→ DATA TO EXAMINE:

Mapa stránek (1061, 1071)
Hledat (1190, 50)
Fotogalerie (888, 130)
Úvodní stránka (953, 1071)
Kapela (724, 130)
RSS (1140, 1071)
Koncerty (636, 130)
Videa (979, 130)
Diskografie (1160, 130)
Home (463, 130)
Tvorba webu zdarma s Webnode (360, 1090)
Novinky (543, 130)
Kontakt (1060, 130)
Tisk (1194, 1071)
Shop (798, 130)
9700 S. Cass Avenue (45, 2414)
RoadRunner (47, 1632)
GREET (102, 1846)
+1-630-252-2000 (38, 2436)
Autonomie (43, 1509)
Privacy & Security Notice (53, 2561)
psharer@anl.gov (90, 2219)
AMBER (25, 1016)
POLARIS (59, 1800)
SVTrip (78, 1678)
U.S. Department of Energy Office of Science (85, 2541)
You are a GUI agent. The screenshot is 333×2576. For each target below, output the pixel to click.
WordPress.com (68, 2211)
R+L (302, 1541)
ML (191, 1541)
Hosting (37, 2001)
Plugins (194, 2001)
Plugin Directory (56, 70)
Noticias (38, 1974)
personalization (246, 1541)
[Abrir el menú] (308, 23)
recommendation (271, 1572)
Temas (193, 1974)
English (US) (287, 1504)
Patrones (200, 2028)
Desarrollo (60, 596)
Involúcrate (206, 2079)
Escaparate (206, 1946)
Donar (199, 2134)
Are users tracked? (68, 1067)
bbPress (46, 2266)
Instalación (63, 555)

→ HOW TO COMPLETE THIS TASK: All the records above need to be printed exactly.

→ RESPONSE BELOW:
Mapa stránek (1061, 1071)
Hledat (1190, 50)
Fotogalerie (888, 130)
Úvodní stránka (953, 1071)
Kapela (724, 130)
RSS (1140, 1071)
Koncerty (636, 130)
Videa (979, 130)
Diskografie (1160, 130)
Home (463, 130)
Tvorba webu zdarma s Webnode (360, 1090)
Novinky (543, 130)
Kontakt (1060, 130)
Tisk (1194, 1071)
Shop (798, 130)
9700 S. Cass Avenue (45, 2414)
RoadRunner (47, 1632)
GREET (102, 1846)
+1-630-252-2000 (38, 2436)
Autonomie (43, 1509)
Privacy & Security Notice (53, 2561)
psharer@anl.gov (90, 2219)
AMBER (25, 1016)
POLARIS (59, 1800)
SVTrip (78, 1678)
U.S. Department of Energy Office of Science (85, 2541)
You are a GUI agent. The screenshot is 333×2576. For each target below, output the pixel to click.
WordPress.com (68, 2211)
R+L (302, 1541)
ML (191, 1541)
Hosting (37, 2001)
Plugins (194, 2001)
Plugin Directory (56, 70)
Noticias (38, 1974)
personalization (246, 1541)
[Abrir el menú] (308, 23)
recommendation (271, 1572)
Temas (193, 1974)
English (US) (287, 1504)
Patrones (200, 2028)
Desarrollo (60, 596)
Involúcrate (206, 2079)
Escaparate (206, 1946)
Donar (199, 2134)
Are users tracked? (68, 1067)
bbPress (46, 2266)
Instalación (63, 555)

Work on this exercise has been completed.